2 thoughts on “The art of being different in Miss Saigon: There is one acceptable way to be a woman of color under colonialism. Except she died.”
This essay is an extremely engaging look into the inherent racism of Miss Saigon! I found myself saying “TEA” aloud to myself at least once per paragraph. Your opening immediately hooked me in because of your personal connection to what you were writing about and you were clear on your emotional stance on the issue right from the getgo, which raised the stakes of the entire essay – and it paid off! I particularly appreciated your points about how the creative team position Kim’s persona in opposition to the other Vietnamese characters in order to villainize them and how the media Chris consumed allowed him to perpetuate the dehumanization of Vietnamese people during the war and not notice the dire consequences of his colonialist actions. All of this was punctuated by some hard-hitting one-liners, like “[Chris] was one and the same with the people who were watching him” and the invocation of the “not like other girls” trope. You drew a lot of important distinctions and intersections between sexism and racism for a nuanced take on Miss Saigon and how Chris and Kim are treated by the creative team (Kim poorly – YIKES on that fact about the cheongsam – and Chris well) and perceived by the audience.
Rose, this is such a phenomenal essay! While your thesis is rooted in the fairly obvious conclusion we’ve all come to about this musical, the depth and additional analysis you discussed were so unique. I thought the paragraph about Kim’s clothing was very interesting, especially since I also wrote about her costuming. I had no idea that the production got so many cultural details wrong. As we discussed with The King and I, theatre has a problem with grouping minorities together as one, further evidenced with Kim wearing a cheongsam instead of Vietnamese clothing. It’s interesting that Kim wore white, a color meant for funerals, to her wedding. Because of the cheongsam error earlier in the musical, it seems like you’ve concluded this was another careless mistake from the production team. However, I wonder if this was an intentional choice for two reasons.
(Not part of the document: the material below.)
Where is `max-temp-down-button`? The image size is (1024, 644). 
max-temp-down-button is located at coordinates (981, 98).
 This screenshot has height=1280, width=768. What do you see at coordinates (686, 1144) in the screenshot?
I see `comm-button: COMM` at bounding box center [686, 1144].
The first reason is that white is commonly associated with marriage in Western culture, and therefore Kim wearing white to her wedding signals to the audience that she is willing to rid herself of her Asian identity in order to embrace American culture. The other possibility is that the production used Kim’s wedding costuming to foreshadow her fate. Kim’s funeral began from the very moment she fell in love with Chris, and the spiraling downfall of events that occur after the wedding scene corners Kim into realizing her only option is to take her own life.